Já foi dito em outra oportunidade neste Diário que a lambança que a jornalista esportiva Milly Lacombe protagonizou, ao acusar Rogério Ceni, de maneira mentirosa, leviana e ao vivo, de ter falsificado assinaturas no São Paulo, seria apresentado por ela como sendo um caso de “machismo” quando resolveram denunciá-la por calúnia. Dito e feito. Lacombe, em recente entrevista à Agência Brasil, afirmou que ela sofreu um “cancelamento” em razão da mentira que ela contou ao vivo, e relatou os “desafios de ser mulher no universo do futebol”. Atribuindo a todas as mulheres a conduta desonesta dela.
Sobre o “erro”, ela disse que “uma mulher, quando erra, não erra sozinha, mas sim pelo gênero. Então, eu não errei sozinha. Foi como se pudessem, finalmente, justificar a ideia de que não podemos gostar de futebol”. Obviamente ela mentiu sozinha. Não foram todas as mulheres mentirosas, somente ela acusou Rogério Ceni – sem provas – de falsificar assinaturas no São Paulo. A conduta de Lacombe não revelou nada sobre as mulheres, mas sobre a imprensa de que ela faz parte, onde a verdade é um detalhe.
Para sair por cima, falou que “é claro que houve uma reação ao meu erro, mas o erro original é meu. Se eu não me apropriar dele, não vou para lugar nenhum, entendeu?”. Ou seja, tem que se “apropriar” do “erro”. Não faltava mais nada.

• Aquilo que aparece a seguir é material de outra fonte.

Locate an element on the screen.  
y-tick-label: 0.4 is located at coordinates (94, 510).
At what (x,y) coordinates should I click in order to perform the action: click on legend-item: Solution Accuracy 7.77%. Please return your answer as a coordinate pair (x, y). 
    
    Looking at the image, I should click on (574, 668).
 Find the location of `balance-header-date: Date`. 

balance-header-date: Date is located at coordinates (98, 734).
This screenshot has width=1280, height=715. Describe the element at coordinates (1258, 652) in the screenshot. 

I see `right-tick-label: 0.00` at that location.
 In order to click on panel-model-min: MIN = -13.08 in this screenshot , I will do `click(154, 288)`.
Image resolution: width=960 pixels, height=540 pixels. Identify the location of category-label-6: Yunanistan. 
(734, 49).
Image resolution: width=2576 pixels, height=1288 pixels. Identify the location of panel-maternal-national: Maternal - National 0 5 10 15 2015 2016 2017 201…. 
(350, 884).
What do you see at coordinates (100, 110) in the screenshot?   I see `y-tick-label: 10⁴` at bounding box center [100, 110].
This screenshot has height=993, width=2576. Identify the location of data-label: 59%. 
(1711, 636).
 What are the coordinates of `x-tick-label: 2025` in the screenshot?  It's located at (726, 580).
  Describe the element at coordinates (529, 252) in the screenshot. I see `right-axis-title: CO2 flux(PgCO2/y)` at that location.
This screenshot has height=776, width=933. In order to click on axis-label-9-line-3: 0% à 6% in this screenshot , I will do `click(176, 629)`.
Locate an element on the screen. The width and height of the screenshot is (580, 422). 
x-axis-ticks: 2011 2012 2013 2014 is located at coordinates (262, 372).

Mas, de fato, a maior polêmica dita pela redatora da Folha de S. Paulo, um dos jornais que apoiou o golpe de 2016 (talvez um erro “apropriado” pelo jornal) é que “o futebol será o último espaço onde o machismo deixará de existir. É um meio muito concentrado e poderoso. Um reduto da misoginia”.
Ou seja, o futebol brasileiro é o meio mais “machista” de todo o globo terrestre na visão de Lacombe. Assim, se o “machismo” tem que acabar, ele precisa acabar primeiro no futebol. O que revela qual é o papel do identitarismo neste e em outros esportes.
O objetivo da campanha de Lacombe (muito bem paga, por sinal) é atacar o futebol brasileiro, que é um patrimônio do povo, e símbolo do orgulho nacional. Para os identitários, todos os símbolos de orgulho nacional, ou seja, da classe trabalhadora nacional, devem ser destruídos, e a política identitária cumpre este objetivo.
Curioso o fato de que o futebol e o samba brasileiros andam lado a lado desde sempre, paixões da classe trabalhadora, mas Lacombe não se atreveria a dizer que o samba brasileiro é o meio mais “machista” de todo o planeta terra, até porque não é.
Também não poderia falar que o futebol brasileiro é racista, pois a maioria dos craques e jogadores são negros. O que, por conclusão da ideia de Lacombe, deveria revelar que o negro é machista. Finalmente, a política identitária é a tentativa de jogar uns setores sociais oprimidos contra outros.
Mas o futebol é “machista”? Bom, se a ideia de Lacombe é ter times masculinos com mulheres, isso não vai acontecer, de fato, muito embora estejam tentando. Se a ideia é ter o mesmo investimento financeiro no futebol masculino que no feminino, também não vai acontecer. O esporte, o futebol, é historicamente masculino, tendo as mulheres começado a jogar e se profissionalizar muito recentemente. E isso não é culpa do “futebol” em si, mas de fatores sociais, do desenvolvimento do capitalismo, que relegou mulheres para poucas atividades esportivas e para várias tarefas domésticas.
Como resultado desse processo, a mulher não só não se desenvolveu no futebol, mas também em várias outras áreas da atividade humana. Não haverá uma pessoa em sã consciência para dizer que o futebol feminino é bonito de se ver, o que não se pode dizer, por exemplo, do vôlei, onde aspectos típicos do futebol, como velocidade, habilidade, corrida e explosão muscular, são menos exigidos.
A esquerda identitária deixou de lado as reivindicações tradicionais das mulheres, como creches públicas, salário igual para trabalho igual, direito ao armamento, direito ao aborto sempre que a mulher o desejar, pleno emprego, etc. Essas questões, o identitarismo não se preocupa, pois para a classe média não é mais problema, estes são problemas da classe trabalhadora.
O que Milly Lacombe não quer dizer abertamente é que ela e um punhado de jornalistas contratados da imprensa burguesa, bem como uma esquerda classe média, são contra os hábitos da classe trabalhadora, sua cultura, sua política. Odiar o futebol brasileiro e atacá-lo sempre que possível é um problema de classe, e Lacombe somente exprime a posição da classe dela com relação ao esporte do oprimido, o futebol.